Results from the Phase III NRG Oncology NRG-GU003 clinical trial comparing hypofractioned post-prostatectomy radiotherapy (HYPORT) to conventionally fractioned post-prostatectomy radiotherapy (COPORT) determined that HYPORT was non-inferior to COPORT in terms of late gastrointestinal (GI) or genitourinary (GU) toxicity for patients primarily treated with prostatectomy for their prostate cancer.

HYPORT was not associated with significantly higher patient-reported GU or GI symptoms at 1-2 years following radiotherapy, thus indicating HYPORT can be used as an acceptable new practice standard. There was greater short-term GI toxicity, mostly rectal irritation, associated with HYPORT as one would expect with the shorter regimen, but this difference resolved at 6 months following radiotherapy.

These results were recently published in the JAMA Oncology .

"This study confirms what many doctors have suspected, which is a shorter course of 25 treatments doesn't compromise quality-of-life compared to 37 treatments. The shorter course only requires a simple adjustment, which means any radiation oncology center can make the switch."

"Now, many more patients are expected to be offered radiation because it is less burdensome. This is a big win for patients because radiation is often curative." stated Mark K. Buyyounouski, MD, a radiation oncologist at the Stanford University Cancer Center and the lead author of the NRG-GU003 manuscript.

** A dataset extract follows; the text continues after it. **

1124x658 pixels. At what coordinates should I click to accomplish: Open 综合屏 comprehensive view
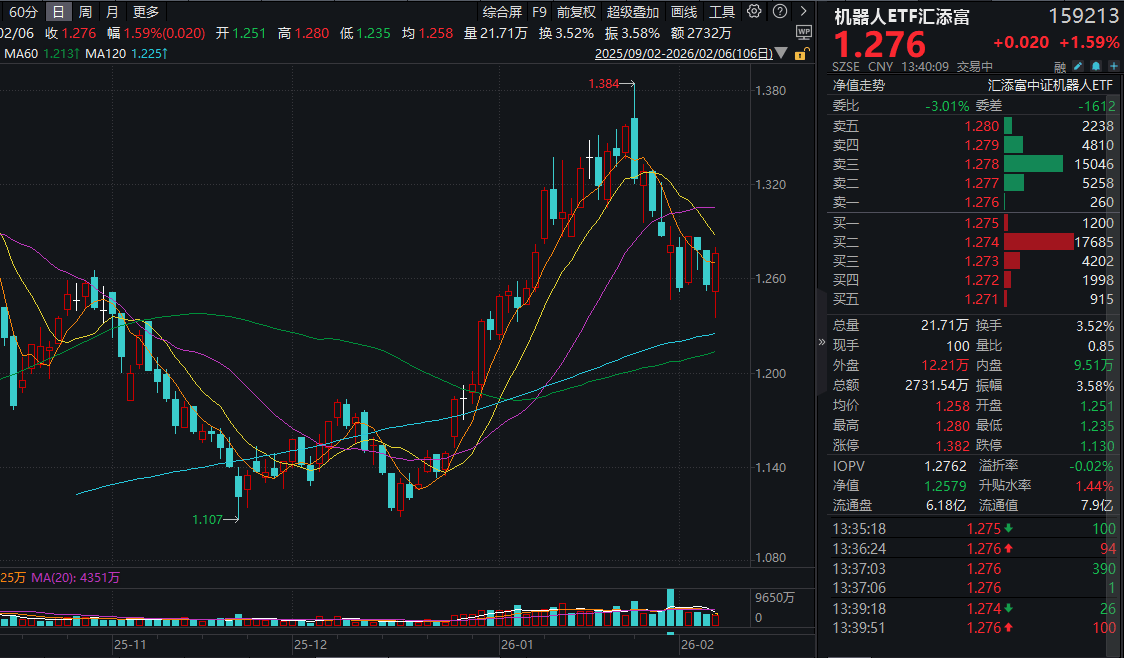(502, 12)
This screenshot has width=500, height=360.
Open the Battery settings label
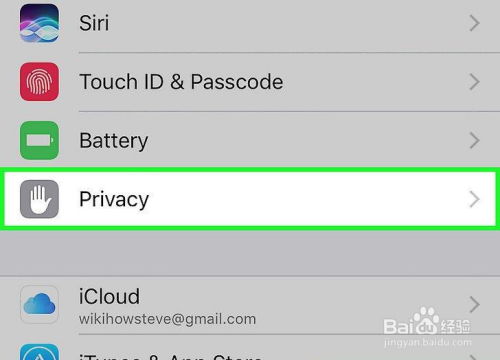114,141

NRG-GU003 accrued a total of 296 patients with prostate cancer . Patients were stratified according to baseline EPIC score using four tiers based on GU and GI scores and androgen deprivation therapy use. Patients were then randomly assigned to receive either COPORT at 66.6 Gy in 37 fractions or HYPORT at 62.5 Gy in 25 fractions.

The trial's co-primary endpoint was the two-year change score from baseline in the bowel and urinary domains of the patient-reported Expanded Prostate Cancer Index Composite (EPIC) questionnaire.

The COPORT treatment arm included 152 patients, and the HYPORT treatment arm included 144 patients. At the end of radiotherapy, the HYPORT and COPORT mean GU change scores were neither clinically significant nor significantly different and remained so at 6 and 12 months.

The mean GI change scores for HYPORT and COPORT were both clinically significant and significantly different at the end of RT (HYPORT mean GI = ‐15.0 vs. COPORT mean GI = ‐6.8 p < 0.01). However, the clinically and statistically significant differences in HYPORT and COPORT mean GI change scores were resolved at 6 and 12 months.

The 24‐month differences in mean GU and GI change scores for HYPORT and COPORT were not significantly greater than the non‐inferiority margins of ‐5 and ‐6, respectively (HYPORT mean GU = ‐5.0 vs. COPORT mean GU = ‐4.1, p = 0.98; HYPORT mean GI = ‐4.2 vs. COPORT mean GI = ‐1.4, p = 0.99).

With a median follow‐up for censored patients of 2.1 years, there was no difference between HYPORT versus COPORT for biochemical failure defined as a PSA ≥ 0.4 ng/mL and rising (2‐yr rate, 12% vs. 8%, p = 0.29).

NRG-GU003 had an 83% compliance rate at 2 years for the bowel and urinary domains of the EPIC. Future research in HYPORT versus COPORT could benefit from examining any potential long-term differences in cancer control between the treatments or can test this in a larger sample size.